Exercise material ->
####################

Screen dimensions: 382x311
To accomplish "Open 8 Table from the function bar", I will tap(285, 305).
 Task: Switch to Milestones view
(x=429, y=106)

####################

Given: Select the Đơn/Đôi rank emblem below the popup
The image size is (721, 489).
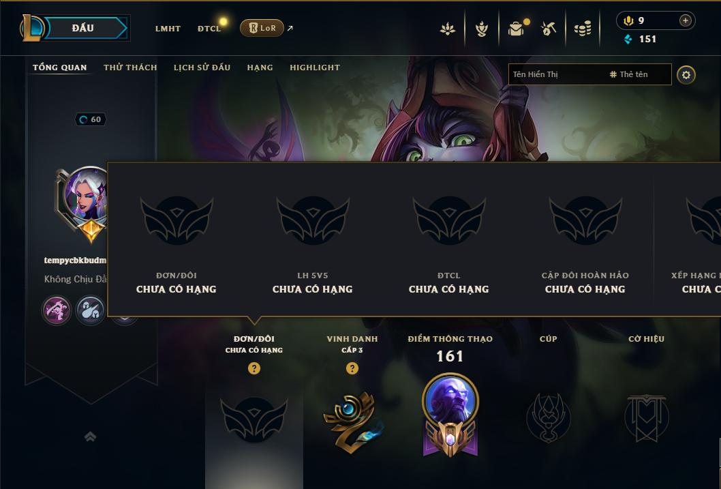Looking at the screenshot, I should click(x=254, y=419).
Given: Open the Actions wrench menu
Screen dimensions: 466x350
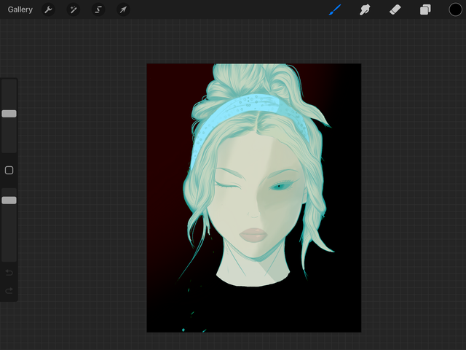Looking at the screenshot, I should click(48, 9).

####################

Instructions for the task ->
For every line above that has "Given" in it, copy the line.

Task solution ->
Given: Select the Đơn/Đôi rank emblem below the popup
Given: Open the Actions wrench menu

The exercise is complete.